On 03 February the SA-TIED programme will host an online seminar on infrastructure development in Southern Africa. The presentation will be given by Cornelius Dube, Wellington Matsika, and Gamuchirai Chiwunze under the SA-TIED project work stream on Regional growth for southern Africa’s prosperity

This presentation is based on two working papers:  

Building malls or metros? South Africa’s exports of tradable urban services to the rest of Africa 

By Ivan Turok and Justin Visagie

Abstract

Service industries are increasingly important in international trade and offer additional paths to economic development. There are many opportunities to expand trade in services between South Africa and other African countries.
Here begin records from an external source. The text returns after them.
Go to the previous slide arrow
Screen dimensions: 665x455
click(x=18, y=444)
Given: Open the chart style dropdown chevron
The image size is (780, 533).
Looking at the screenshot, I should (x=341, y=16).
Improvements in urban planning, design, and governance are vital to create more productive and liveable cities. South Africa has many capabilities to support urbanization in Africa. However, South African companies have been relatively unsuccessful at exporting this expertise, and more successful at exporting retail, financial, and telecoms services. One reason is that urban infrastructure projects are discrete, risky, and costly. South African companies have tended to go it alone, with minimal commitment to host nations and little support from governments or other firms. Some have been absorbed into larger multinational corporations. There has been no concerted effort in South Africa to promote tradable urban services as a package of capabilities that could unleash greater economic dynamism within both source and host countries.

Full paper available here

See slides here

AND 

Special economic zones in Southern Africa: Is success influenced by design attributes? 
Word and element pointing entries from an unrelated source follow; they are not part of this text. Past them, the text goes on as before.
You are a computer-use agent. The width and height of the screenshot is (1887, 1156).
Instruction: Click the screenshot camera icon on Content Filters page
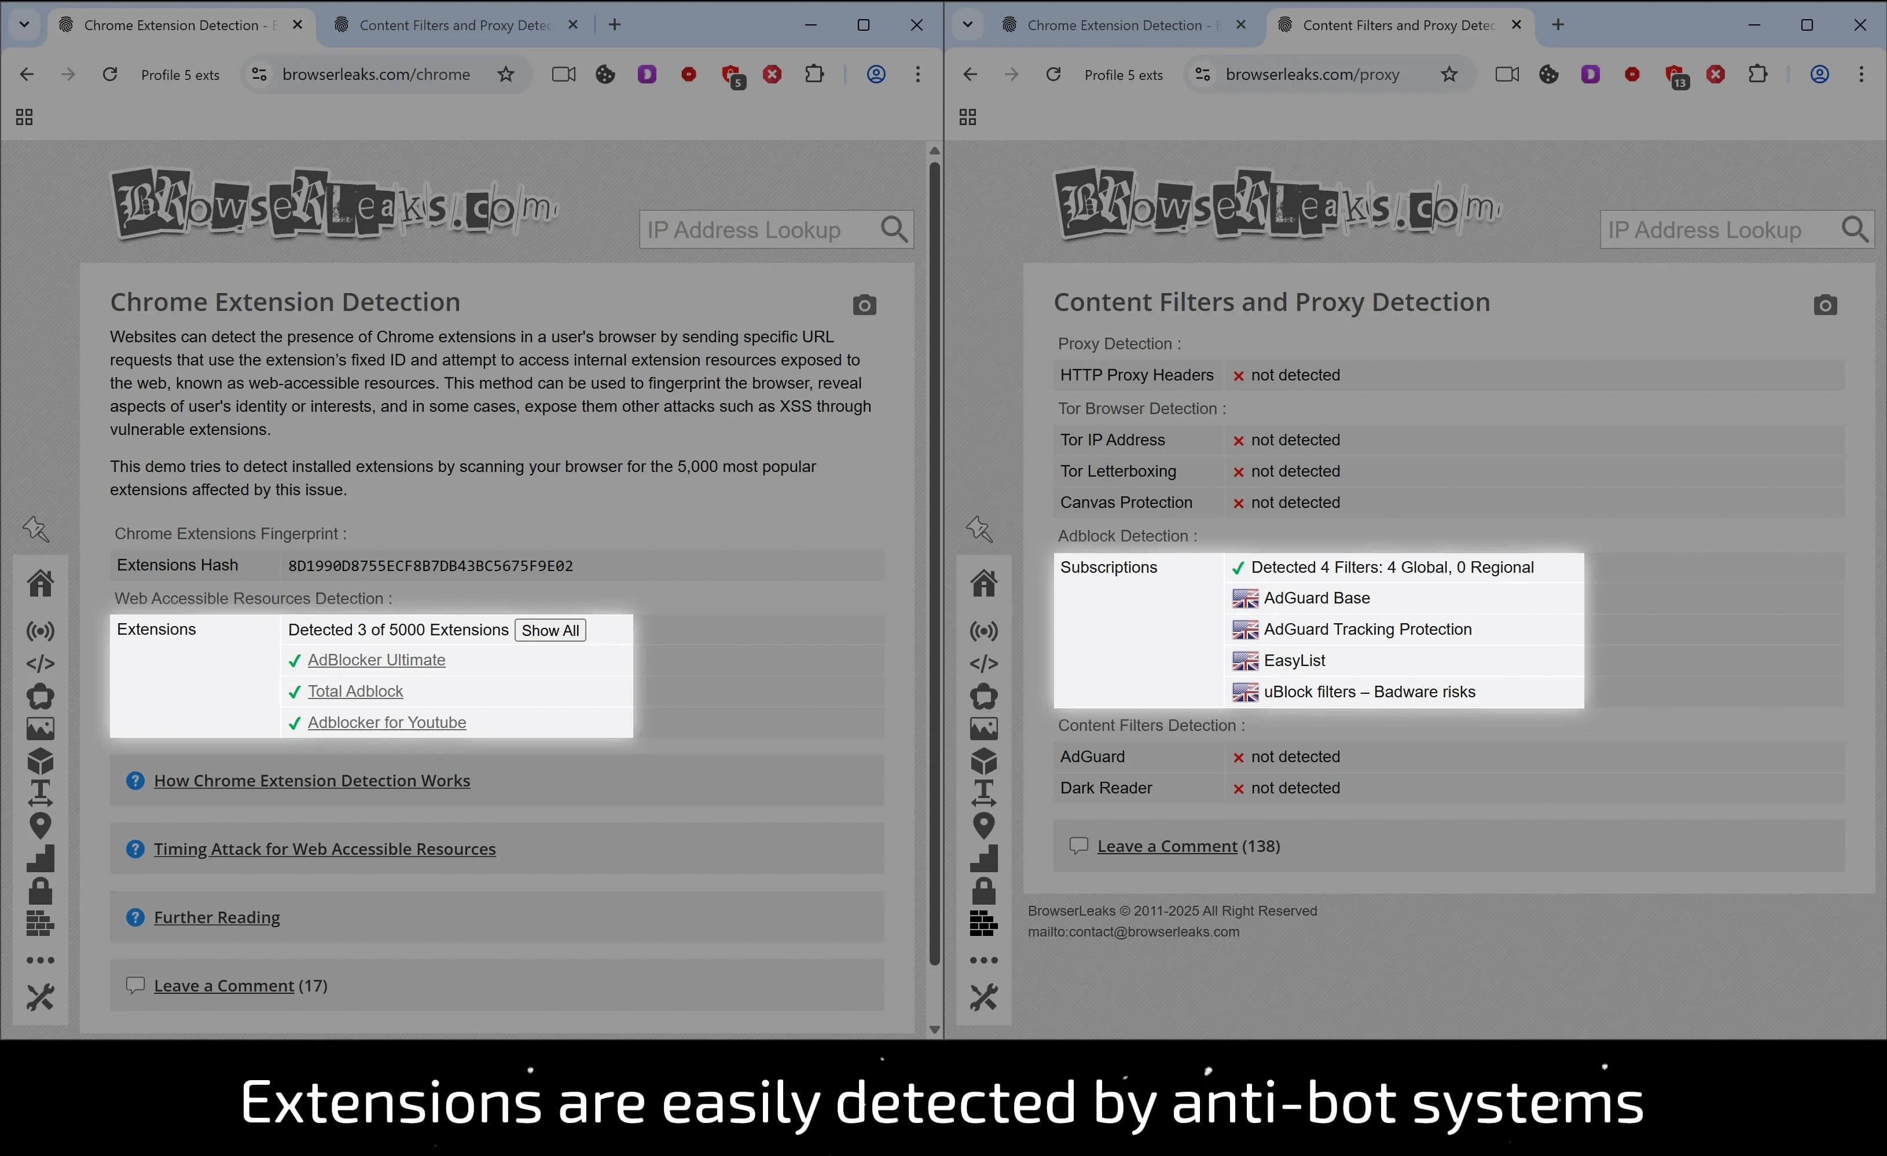(x=1826, y=304)
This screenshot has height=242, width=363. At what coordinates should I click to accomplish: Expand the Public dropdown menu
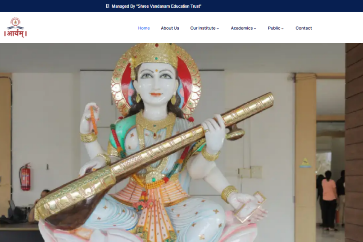click(x=274, y=28)
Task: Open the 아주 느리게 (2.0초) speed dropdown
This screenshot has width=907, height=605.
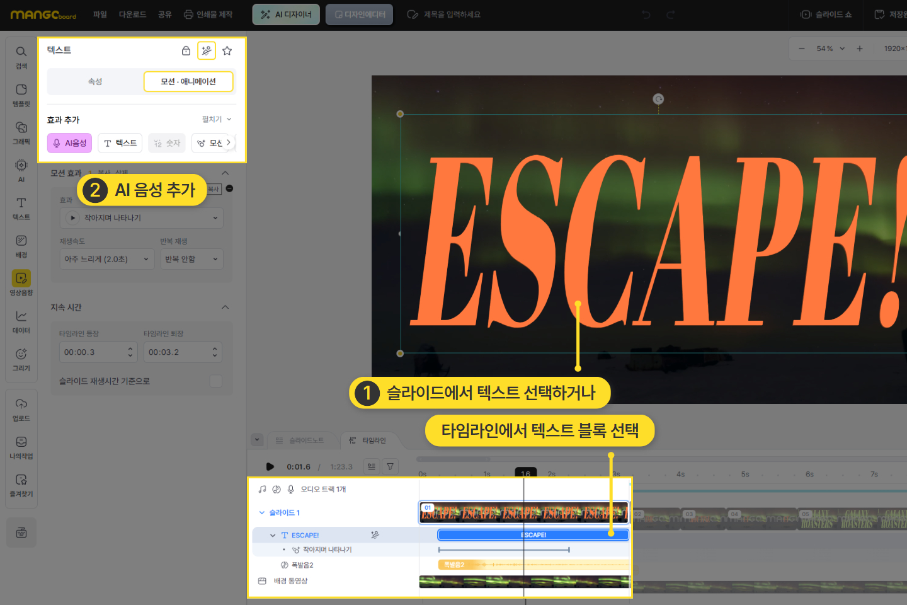Action: tap(106, 259)
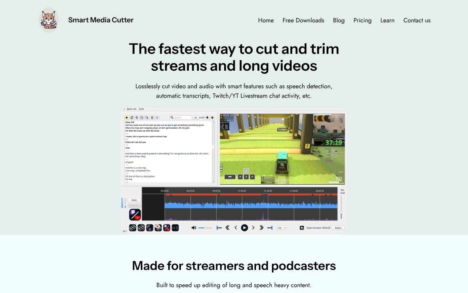Adjust the volume slider next to the speaker icon
Screen dimensions: 468x293
(x=205, y=227)
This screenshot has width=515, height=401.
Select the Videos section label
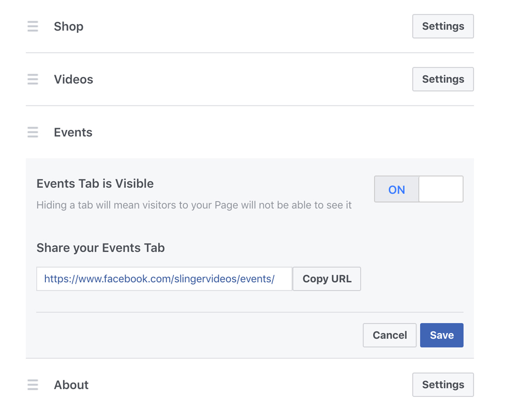click(73, 79)
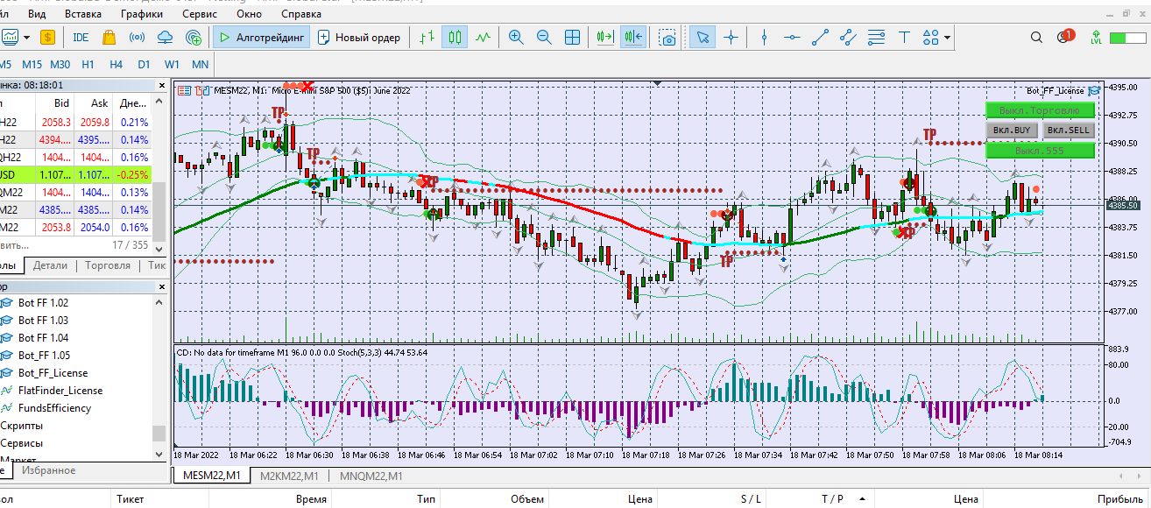Select the line chart display icon
Image resolution: width=1151 pixels, height=508 pixels.
483,38
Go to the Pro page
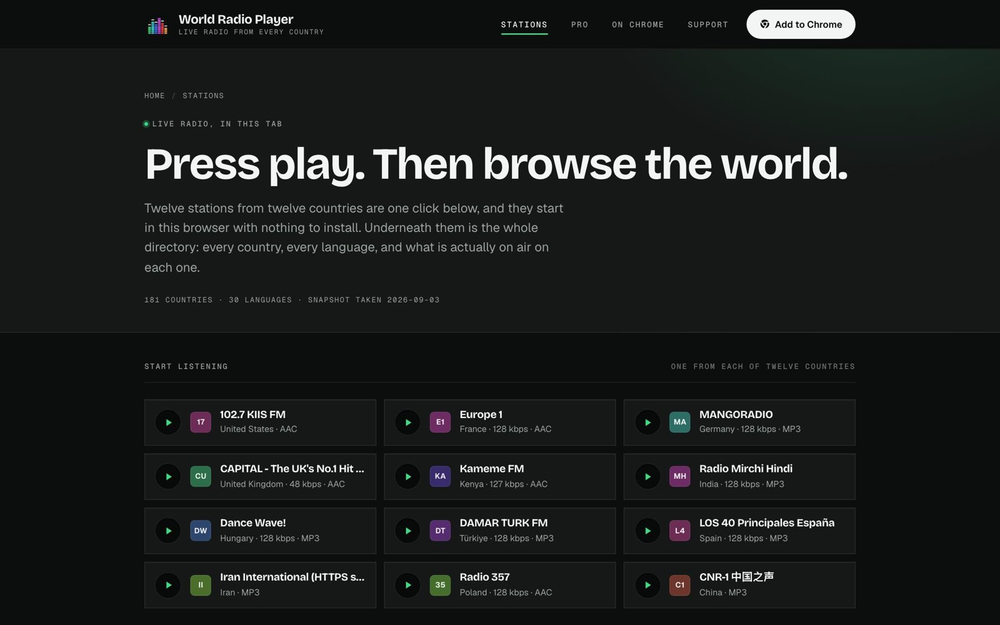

By Cornelius Dube, Wellington Matsika, and Gamuchirai Chiwunze

Abstract

Special economic zones (SEZs) in Africa are generally regarded as underperforming relative to their peers in the rest of the world. This study focuses on the design features of the SEZ in Africa that may help explain this underperformance. Literature was reviewed to identify the key design attributes of SEZ programmes that could enhance their success. A case study of six Southern African countries—Mauritius, Namibia, South Africa, Tanzania, Zambia, and Zimbabwe—is then used to assess if these countries’ SEZ programmes meet the ideal design features. The study finds that key design attributes are missing in these countries, hence creating problems in the implementation of SEZ programmes. More importantly, the study identifies lack of developed SEZ geographic areas, especially the requisite on-site and off-site infrastructure, with dedicated authorities to provide such infrastructure, as the main drawback for SEZ programmes in failing countries. The study recommends that countries should pay due attention to all the key design attributes of their SEZ programmes in order to enhance the success of the SEZs.